Signature-Memory Models: A Neuro-Symbolic Architecture for Interpretable and Incremental Learning
Author: Michael San Martim
Affiliation: DataSpoc
Abstract
This paper introduces Signature-Memory Models (SMMs), a neuro-symbolic framework addressing deep learning's opacity and rigidity by decoupling representation, memory, and reasoning. Unlike parametric models compressing knowledge into weights, SMMs externalize knowledge through signatures—compact codes capturing salient micro-patterns via dimensionality reduction. These signatures are stored in a temporally-indexed associative memory (using FAISS) and retrieved for inference via interpretable symbolic rules. We validate SMMs on Iris, Wine, and MNIST datasets, achieving competitive accuracy (96-97% on smaller datasets, 94% on MNIST) with superior interpretability, memory efficiency (7-25× compression vs. kNN), and incremental learning support. We introduce Temporal SMMs (T-SMMs) incorporating temporal indexing, bridging SMMs with World Models for sequential tasks. Statistical validation, ablation studies, and concrete interpretability examples demonstrate SMMs as a step toward scalable, memory-based, explainable AI.
Keywords: Neuro-Symbolic AI, Associative Memory, Interpretable ML, Incremental Learning, XAI, World Models, Temporal Reasoning
1. Introduction
Deep neural networks dominate AI but suffer from: (1) Opacity—black-box predictions hindering trust, (2) Rigidity—static knowledge in parameters, and (3) Catastrophic forgetting during sequential learning [1]. Symbolic AI offers transparency but struggles with uncertainty and high-dimensional data [2].

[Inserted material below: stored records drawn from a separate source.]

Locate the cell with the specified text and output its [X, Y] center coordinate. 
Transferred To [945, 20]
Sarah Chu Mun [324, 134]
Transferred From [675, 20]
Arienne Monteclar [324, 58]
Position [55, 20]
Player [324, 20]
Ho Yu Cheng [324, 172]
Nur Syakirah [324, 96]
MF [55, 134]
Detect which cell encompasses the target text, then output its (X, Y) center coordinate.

We propose Signature-Memory Models (SMMs), externalizing knowledge into explicit memory. Inputs map to compact signatures (bio-inspired codes), stored with labels and timestamps. Predictions retrieve similar signatures via FAISS indexing and apply symbolic reasoning (e.g., majority vote). This encode-store-retrieve-reason cycle, inspired by cortex-hippocampus interactions [4], provides interpretability while maintaining competitive accuracy.
Connection to World Models: SMMs share World Models' [5] philosophy—explicit architectural separation and compact encodings—but focus on interpretable classification vs. temporal prediction. Temporal SMMs (T-SMMs) bridge this gap via temporal indexing.
Contributions:
- Neuro-symbolic architecture separating representation, storage, and reasoning
- Three signature function classes (ordering, micro-combination, spectral)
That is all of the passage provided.